Tattoo Artist Sparks Conroversy by Tattooing 9-Year-Old Girl

An Arizona tattoo artist has come under fire for tattooing an American flag on a 9-year-old girl’s arm after she asked to get Trump’s portrait on her neck.

A video posted on social media by a tattoo artist at the Black Onyx Empire Tattoo parlor in Yuma, Arizona, has been getting a lot of attention online because it shows a nine-year-old girl getting her arm tattooed. Shared by the artist, who goes by ‘cutzsosa’ on Instagram, the video sparked a heated debate about inking minors, even with their parents’ consent. According to the artist the girl and her parents traveled to the tattoo parlor from out of state specifically to get a tattoo. She initially wanted a portrait of Donald Trump on her neck, but Sosa allegedly convinced her to get something more patriotic done, a US flag on her arm.

Photo: Maixent Viau/Unsplash

Sosa recently Mail Online that he tattooed the girl’s arm a year ago and told her to spend a year thinking if she really wanted to get it and if she did, he would consider doing it. The girl returned with her parents last month asking for a touch-up of the red on her American flag. She also changed her mind about the neck tattoo she originally requested.

**RECORDS FOR THE TASK:**
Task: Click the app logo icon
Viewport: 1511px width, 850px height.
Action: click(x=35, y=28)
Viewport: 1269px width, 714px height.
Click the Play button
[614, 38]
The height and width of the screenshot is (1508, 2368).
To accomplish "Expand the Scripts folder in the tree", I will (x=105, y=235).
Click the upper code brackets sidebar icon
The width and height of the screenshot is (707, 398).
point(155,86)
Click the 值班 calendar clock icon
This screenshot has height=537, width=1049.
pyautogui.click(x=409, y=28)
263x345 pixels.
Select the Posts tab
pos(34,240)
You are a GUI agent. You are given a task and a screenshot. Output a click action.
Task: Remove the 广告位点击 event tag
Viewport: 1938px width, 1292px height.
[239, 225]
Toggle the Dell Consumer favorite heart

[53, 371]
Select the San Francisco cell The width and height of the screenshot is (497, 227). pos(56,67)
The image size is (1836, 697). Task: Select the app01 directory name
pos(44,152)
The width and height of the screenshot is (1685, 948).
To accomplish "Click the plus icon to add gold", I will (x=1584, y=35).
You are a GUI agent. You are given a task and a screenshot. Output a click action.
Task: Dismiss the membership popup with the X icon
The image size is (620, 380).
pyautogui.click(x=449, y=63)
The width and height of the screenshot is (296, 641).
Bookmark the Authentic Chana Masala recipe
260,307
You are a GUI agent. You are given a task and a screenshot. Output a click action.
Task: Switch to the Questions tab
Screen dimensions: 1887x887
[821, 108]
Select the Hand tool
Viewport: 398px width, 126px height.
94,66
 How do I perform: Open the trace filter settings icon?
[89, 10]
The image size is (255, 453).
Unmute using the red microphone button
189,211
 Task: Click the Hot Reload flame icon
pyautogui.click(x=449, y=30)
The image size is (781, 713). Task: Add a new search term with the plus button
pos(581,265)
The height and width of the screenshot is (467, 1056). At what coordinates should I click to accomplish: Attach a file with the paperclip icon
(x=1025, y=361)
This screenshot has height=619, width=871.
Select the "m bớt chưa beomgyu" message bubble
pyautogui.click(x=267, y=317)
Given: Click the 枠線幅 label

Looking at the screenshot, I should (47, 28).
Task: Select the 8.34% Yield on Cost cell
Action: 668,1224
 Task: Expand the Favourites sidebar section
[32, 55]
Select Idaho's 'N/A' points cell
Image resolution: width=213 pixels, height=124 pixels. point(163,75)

**TASK REQUIREMENTS:**
A. According to the tattoo article, in what city and state is the Black Onyx Empire Tattoo parlor located?
B. List every line of the records that contains the string "Viewport".
The article and the records have no connection to each other.

**PER-TASK OUTPUTS:**
A. Yuma, Arizona.

B.
Viewport: 1511px width, 850px height.
Viewport: 1269px width, 714px height.
Viewport: 1938px width, 1292px height.
Viewport: 398px width, 126px height.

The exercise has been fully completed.